= Evidential reasoning approach =

In decision theory, the evidential reasoning approach (ER) is a generic evidence-based multi-criteria decision analysis (MCDA) approach for dealing with problems having both quantitative and qualitative criteria under various uncertainties including ignorance and randomness. It has been used to support various decision analysis, assessment and evaluation activities such as environmental impact assessment and organizational self-assessment based on a range of quality models.

== Overview ==
The evidential reasoning approach has recently been developed on the basis of decision theory in particular utility theory, artificial intelligence in particular the theory of evidence, statistical analysis and computer technology. It uses a belief structure to model an assessment with uncertainty, a belief decision matrix to represent an MCDA problem under uncertainty, evidential reasoning algorithms to aggregate criteria for generating distributed assessments, and the concepts of the belief and plausibility functions to generate a utility interval for measuring the degree of ignorance. A conventional decision matrix used for modeling an MCDA problem is a special case of a belief decision matrix.

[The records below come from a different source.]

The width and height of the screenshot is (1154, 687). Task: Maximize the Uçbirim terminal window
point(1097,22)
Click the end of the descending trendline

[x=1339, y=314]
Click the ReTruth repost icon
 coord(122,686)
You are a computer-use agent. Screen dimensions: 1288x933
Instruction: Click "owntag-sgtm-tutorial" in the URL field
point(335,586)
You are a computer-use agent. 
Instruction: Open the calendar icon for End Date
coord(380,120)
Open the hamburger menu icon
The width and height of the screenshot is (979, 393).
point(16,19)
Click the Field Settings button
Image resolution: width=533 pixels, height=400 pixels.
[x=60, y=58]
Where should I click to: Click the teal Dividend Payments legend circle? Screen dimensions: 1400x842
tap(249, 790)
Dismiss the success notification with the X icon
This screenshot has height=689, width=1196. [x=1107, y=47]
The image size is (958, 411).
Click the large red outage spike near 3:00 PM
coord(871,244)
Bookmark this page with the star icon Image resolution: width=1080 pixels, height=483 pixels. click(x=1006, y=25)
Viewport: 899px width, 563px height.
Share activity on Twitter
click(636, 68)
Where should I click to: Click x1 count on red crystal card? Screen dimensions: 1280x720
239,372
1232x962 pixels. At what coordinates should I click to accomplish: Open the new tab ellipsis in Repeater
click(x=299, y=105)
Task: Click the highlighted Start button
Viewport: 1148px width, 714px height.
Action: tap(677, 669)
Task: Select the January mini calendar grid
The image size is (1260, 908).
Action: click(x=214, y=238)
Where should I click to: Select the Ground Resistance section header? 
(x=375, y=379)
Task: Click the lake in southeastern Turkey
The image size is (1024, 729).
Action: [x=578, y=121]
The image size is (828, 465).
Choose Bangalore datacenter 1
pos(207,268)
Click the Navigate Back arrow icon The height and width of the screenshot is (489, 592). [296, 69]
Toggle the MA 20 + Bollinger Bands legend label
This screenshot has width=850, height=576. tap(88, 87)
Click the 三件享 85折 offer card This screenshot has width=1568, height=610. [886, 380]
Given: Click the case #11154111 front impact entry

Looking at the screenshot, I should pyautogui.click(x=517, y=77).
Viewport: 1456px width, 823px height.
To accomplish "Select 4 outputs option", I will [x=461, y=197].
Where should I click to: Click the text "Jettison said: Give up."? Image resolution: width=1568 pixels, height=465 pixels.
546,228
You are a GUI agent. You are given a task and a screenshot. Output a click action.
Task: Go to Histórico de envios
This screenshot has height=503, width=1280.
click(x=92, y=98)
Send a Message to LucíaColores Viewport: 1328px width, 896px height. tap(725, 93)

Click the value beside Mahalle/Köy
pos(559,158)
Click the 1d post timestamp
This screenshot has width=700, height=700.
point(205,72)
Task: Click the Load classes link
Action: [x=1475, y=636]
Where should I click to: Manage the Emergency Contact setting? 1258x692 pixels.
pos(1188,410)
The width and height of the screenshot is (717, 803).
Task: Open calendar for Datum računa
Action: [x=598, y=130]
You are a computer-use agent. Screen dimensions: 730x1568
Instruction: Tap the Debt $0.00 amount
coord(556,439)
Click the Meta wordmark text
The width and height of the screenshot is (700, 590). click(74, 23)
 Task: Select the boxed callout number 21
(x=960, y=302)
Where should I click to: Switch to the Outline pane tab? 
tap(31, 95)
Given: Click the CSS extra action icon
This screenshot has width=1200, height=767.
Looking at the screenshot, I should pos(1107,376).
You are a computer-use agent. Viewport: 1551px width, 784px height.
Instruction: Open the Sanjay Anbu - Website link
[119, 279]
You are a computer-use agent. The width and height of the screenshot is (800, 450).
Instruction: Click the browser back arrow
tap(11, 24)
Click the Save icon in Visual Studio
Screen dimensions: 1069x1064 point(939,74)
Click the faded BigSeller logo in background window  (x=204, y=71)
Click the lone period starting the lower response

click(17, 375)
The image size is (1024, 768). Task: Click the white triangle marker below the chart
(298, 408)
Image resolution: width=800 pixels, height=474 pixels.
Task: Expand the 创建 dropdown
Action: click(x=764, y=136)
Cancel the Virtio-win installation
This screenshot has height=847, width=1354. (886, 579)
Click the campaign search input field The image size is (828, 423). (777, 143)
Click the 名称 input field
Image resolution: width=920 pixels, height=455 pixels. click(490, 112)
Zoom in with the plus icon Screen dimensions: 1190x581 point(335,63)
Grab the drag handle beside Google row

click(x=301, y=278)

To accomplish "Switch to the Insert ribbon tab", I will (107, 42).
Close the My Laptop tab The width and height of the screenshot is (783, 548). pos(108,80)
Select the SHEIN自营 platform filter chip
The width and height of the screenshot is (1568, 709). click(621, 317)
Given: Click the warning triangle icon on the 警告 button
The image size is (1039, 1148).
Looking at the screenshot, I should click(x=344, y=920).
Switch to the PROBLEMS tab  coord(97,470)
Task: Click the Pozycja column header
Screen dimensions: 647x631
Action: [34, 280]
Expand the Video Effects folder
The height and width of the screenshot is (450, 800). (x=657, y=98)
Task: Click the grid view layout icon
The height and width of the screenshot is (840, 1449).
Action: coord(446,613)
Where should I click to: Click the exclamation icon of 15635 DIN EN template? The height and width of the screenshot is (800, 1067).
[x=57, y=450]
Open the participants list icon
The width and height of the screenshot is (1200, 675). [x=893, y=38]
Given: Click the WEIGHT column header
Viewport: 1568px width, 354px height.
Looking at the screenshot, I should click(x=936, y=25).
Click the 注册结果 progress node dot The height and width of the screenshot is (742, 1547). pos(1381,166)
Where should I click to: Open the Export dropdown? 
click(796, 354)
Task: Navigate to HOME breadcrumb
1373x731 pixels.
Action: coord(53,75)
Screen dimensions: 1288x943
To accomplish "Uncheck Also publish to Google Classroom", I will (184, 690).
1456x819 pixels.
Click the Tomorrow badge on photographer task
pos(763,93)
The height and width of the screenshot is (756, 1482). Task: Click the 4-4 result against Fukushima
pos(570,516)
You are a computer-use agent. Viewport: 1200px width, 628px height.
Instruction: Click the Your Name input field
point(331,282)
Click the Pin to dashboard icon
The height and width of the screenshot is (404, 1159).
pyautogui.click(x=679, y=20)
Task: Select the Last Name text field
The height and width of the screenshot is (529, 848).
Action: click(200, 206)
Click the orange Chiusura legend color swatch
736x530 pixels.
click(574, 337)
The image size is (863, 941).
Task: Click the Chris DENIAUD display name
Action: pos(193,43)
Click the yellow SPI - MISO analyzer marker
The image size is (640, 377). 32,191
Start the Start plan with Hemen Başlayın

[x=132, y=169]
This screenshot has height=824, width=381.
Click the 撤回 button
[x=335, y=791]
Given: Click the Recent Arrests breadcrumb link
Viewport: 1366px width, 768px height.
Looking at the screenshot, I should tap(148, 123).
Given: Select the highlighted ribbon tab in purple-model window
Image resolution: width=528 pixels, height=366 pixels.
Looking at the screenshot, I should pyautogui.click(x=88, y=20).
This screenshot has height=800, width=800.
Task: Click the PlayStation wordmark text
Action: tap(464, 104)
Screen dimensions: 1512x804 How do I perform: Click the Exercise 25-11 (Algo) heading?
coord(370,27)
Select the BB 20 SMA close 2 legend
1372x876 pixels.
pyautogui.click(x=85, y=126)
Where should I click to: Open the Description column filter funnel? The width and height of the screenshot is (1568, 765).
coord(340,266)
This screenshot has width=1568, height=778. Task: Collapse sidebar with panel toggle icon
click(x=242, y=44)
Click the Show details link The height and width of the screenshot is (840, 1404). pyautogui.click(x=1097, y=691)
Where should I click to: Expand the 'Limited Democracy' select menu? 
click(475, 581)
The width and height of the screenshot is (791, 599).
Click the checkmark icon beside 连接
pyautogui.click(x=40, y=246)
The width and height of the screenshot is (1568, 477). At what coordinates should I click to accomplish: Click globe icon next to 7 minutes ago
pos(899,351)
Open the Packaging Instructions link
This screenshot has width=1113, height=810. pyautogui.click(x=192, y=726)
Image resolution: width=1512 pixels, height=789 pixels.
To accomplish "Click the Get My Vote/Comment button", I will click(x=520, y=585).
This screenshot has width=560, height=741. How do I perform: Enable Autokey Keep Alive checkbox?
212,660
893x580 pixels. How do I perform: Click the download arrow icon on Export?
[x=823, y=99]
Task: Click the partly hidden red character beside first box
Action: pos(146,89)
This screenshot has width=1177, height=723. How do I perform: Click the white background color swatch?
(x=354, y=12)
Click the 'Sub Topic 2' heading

The use of belief decision matrices for MCDA problem modelling in the ER approach results in the following features:
1. An assessment of an option can be more reliably and realistically represented by a belief decision matrix than by a conventional decision matrix.
2. It accepts data of different formats with various types of uncertainties as inputs, such as single numerical values, probability distributions, and subjective judgments with belief degrees.
3. It allows all available information embedded in different data formats, including qualitative and incomplete data, to be maximally incorporated in assessment and decision making processes.
4. It allows assessment outcomes to be represented more informatively.
5. It reduces the uncertainty in human and AI decisions.